TEXT SHOWN:
_ _ _ _ _

John 21:18 (NIV) “Very truly I tell you, when you were younger you dressed yourself and went where you wanted; but when you are old you will stretch out your hands, and someone else will dress you and lead you where you do not want to go.”
Last week, a hidden camera video surfaced of two Certified Nursing Assistants “tormenting and hitting” a 76-year-old Alzheimer's patient at a nursing home in Winter Haven, Florida. Early in October, the patient’s son noticed bruises on his father’s arms and legs, which he reported to the staff of the nursing home. Due to his father’s Alzheimer disease, he can no longer communicate. Therefore, after the nursing home was unable to explain the bruises, the son set up a hidden camera in his father’s room, otherwise known as a “nanny cam”. Within the month of October, the nanny cam recorded three separate incidences of his father receiving malevolent and violent treatment from two Certified Nursing Assistants. Thankfully, the nanny cam footage resulted in the swift arrest of both of them.
This disturbing news story left me with so many questions. Who is caring for our elderly? What can churches do to better protect them? CRC Safe Church Ministry Director, Bonnie Nicholas, also adds, “Physical abuse is not the only kind of abuse to which the elderly are especially vulnerable. Emotional and psychological abuse can hurt just as much. And, financial abuse is far too common. Caretakers, as well as family members, have been known to manipulate and wrongfully take funds that belong to an elderly person who may be unaware of what is happening.”

_ _ _ _ _

INFORMATION SHOWN:

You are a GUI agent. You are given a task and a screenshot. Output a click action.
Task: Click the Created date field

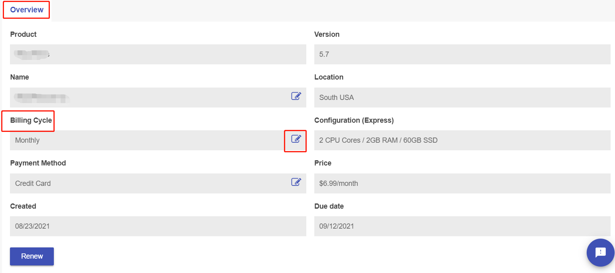(158, 226)
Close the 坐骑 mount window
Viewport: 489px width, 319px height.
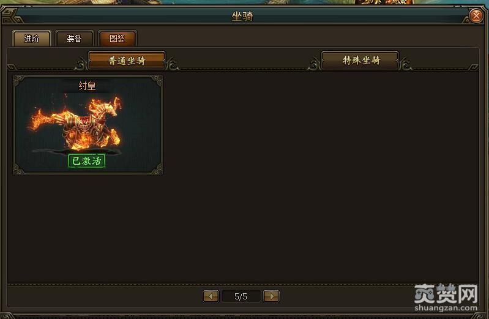(x=476, y=15)
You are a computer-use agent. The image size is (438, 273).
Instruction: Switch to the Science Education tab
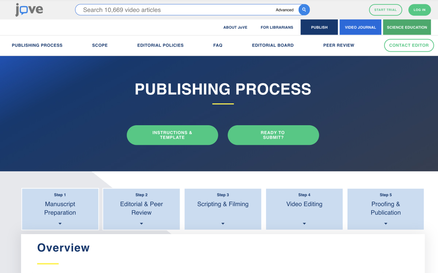tap(407, 27)
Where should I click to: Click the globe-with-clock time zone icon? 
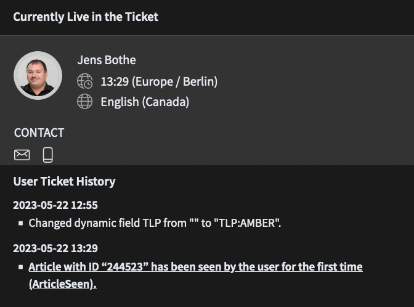point(85,81)
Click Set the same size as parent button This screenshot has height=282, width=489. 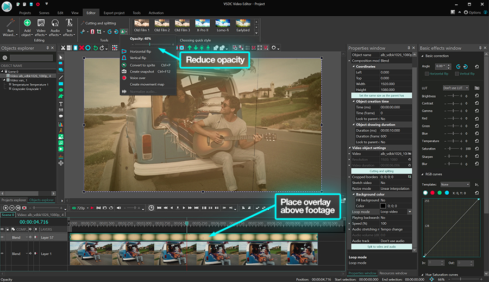click(x=380, y=95)
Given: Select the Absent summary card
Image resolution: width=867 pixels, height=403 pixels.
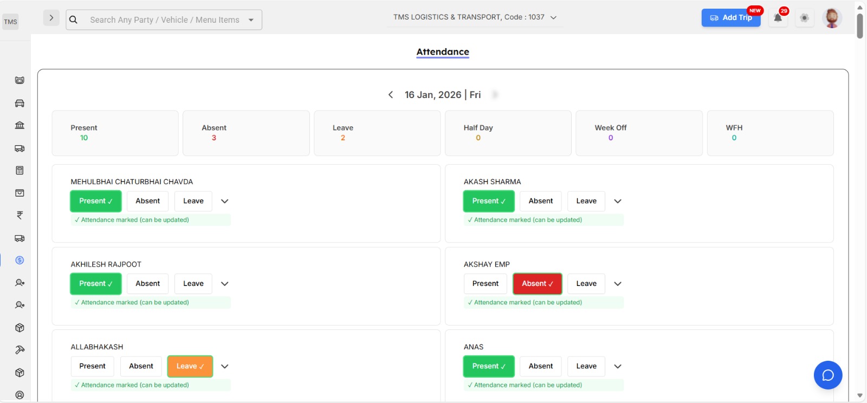Looking at the screenshot, I should click(246, 133).
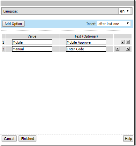Click the Add Option button
Viewport: 136px width, 146px height.
13,24
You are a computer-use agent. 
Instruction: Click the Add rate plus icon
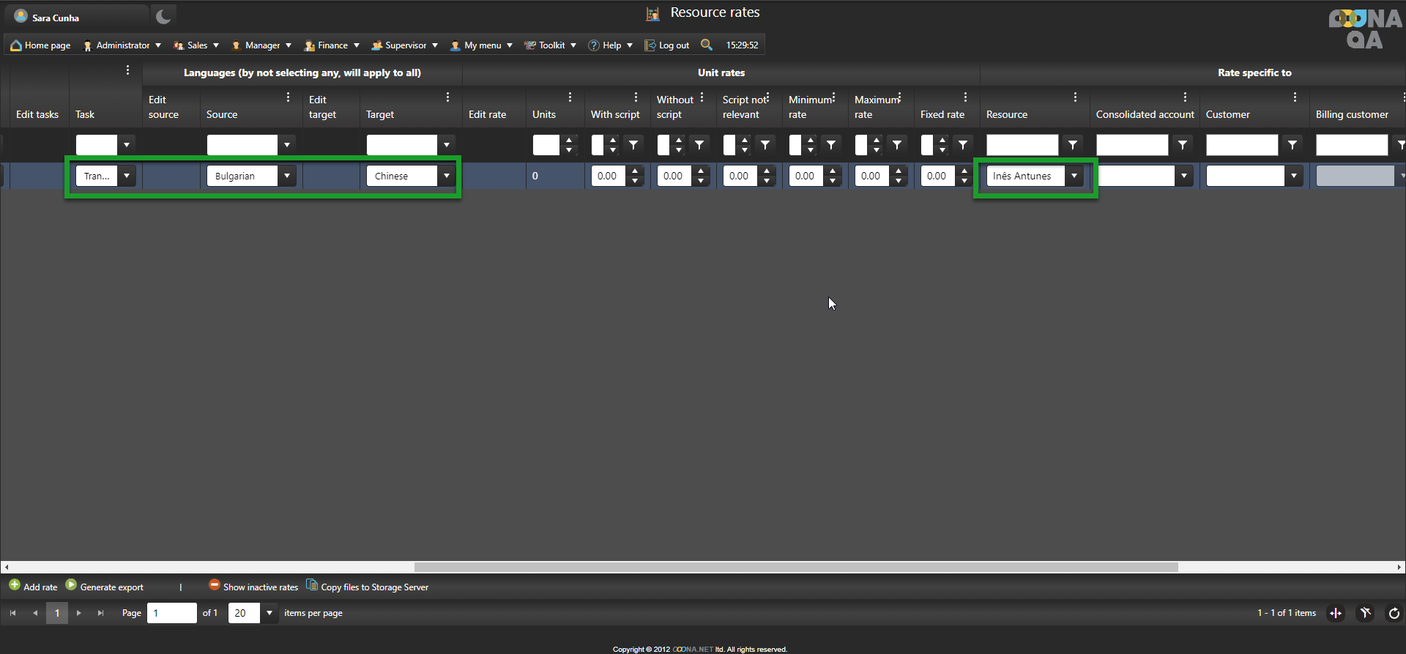coord(15,585)
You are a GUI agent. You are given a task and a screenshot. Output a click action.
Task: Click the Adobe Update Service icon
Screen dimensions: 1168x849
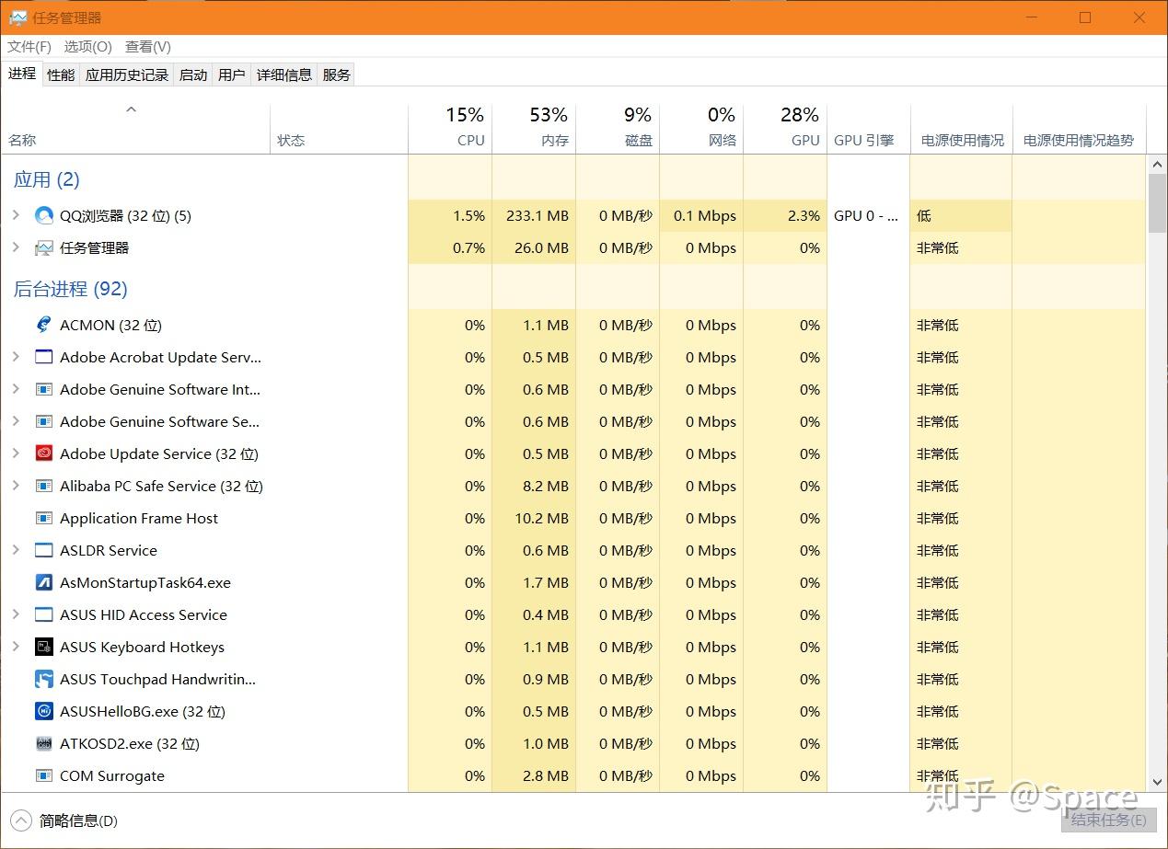click(43, 453)
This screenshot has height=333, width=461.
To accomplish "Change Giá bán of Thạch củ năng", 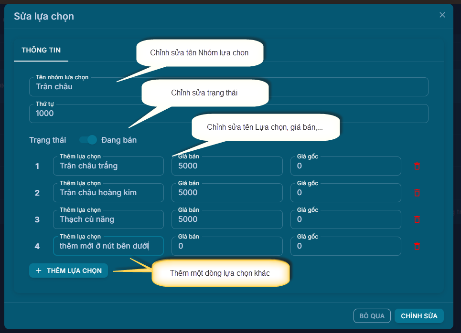I will coord(227,219).
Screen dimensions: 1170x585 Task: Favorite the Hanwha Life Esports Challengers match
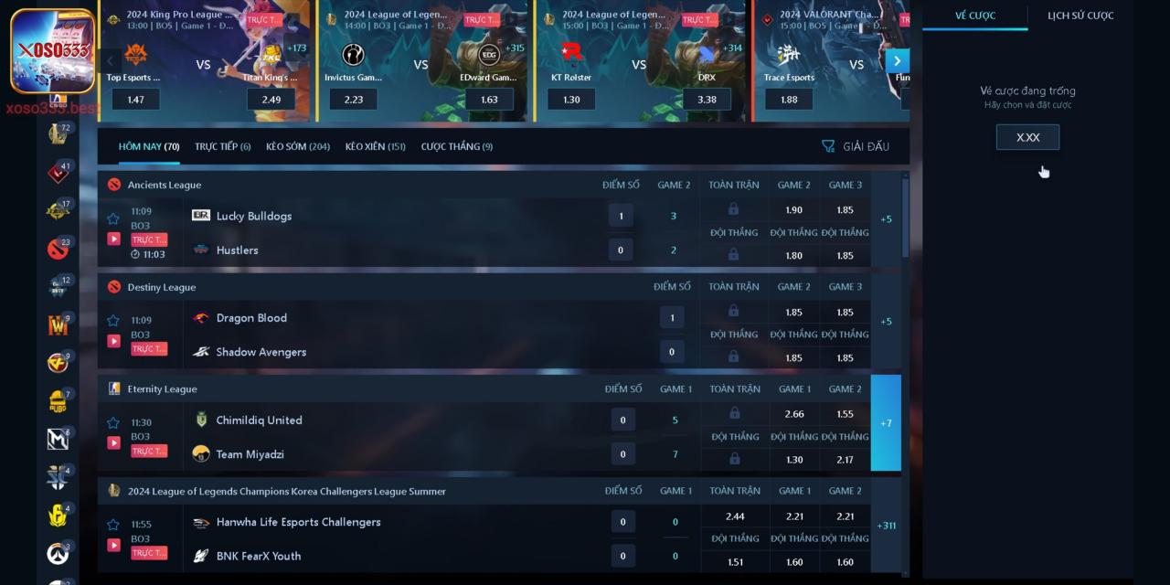113,525
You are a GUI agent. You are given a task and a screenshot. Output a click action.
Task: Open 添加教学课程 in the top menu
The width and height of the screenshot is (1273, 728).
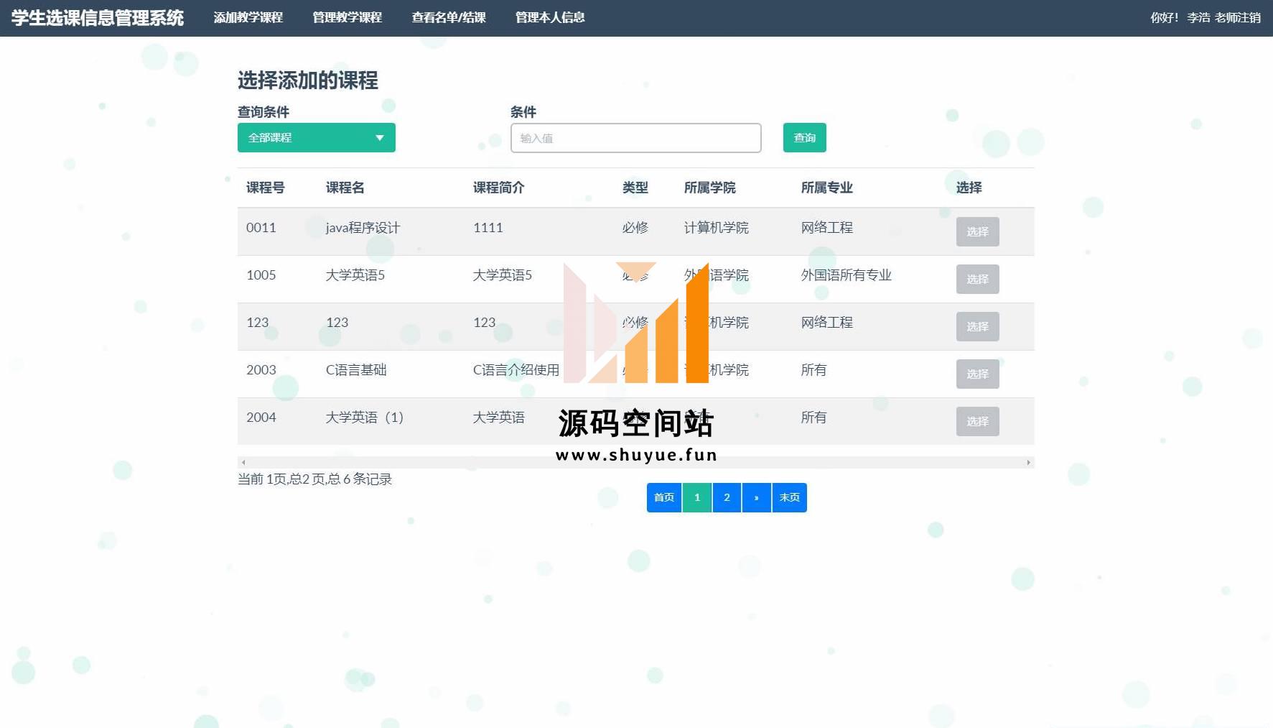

_ _ _ _ _

INSTRUCTIONS:
(1) In the article on elder abuse, how many separate incidents did the nanny cam record during October?
(2) Extend the article on elder abuse past its final paragraph.
The records can be set aside.

ANSWERS FOR EACH ITEM:
(1) Three separate incidents.

(2)
Therefore, I want us to examine what our churches are doing to address the issue of elder abuse. When hidden cameras reveal such betrayal, it is shocking, hard to look at, and we want to turn away from the images. Yet, who sees about the condition of those who do not have the benefit of a nanny cam? Could some of these abused elderly be members of our churches?
I know our pastors, elders, and associate pastors are diligent in visiting nursing homes and "shut-ins" to regularly check on and pray with the senior members of our churches; and their names often grace the inside of our church bulletin, Sunday after Sunday. Yet, is our church body doing enough to advocate for our elderly, when they no longer have their voice and have become the “least among us”? What is the answer here? What is the solution? What are you seeing happen, proactively, in your own churches?
Isaiah 46:4 (NIV) “Even to your old age and gray hairs I am He, I am He who will sustain you. I have made you and I will carry you; I will sustain you and I will rescue you.”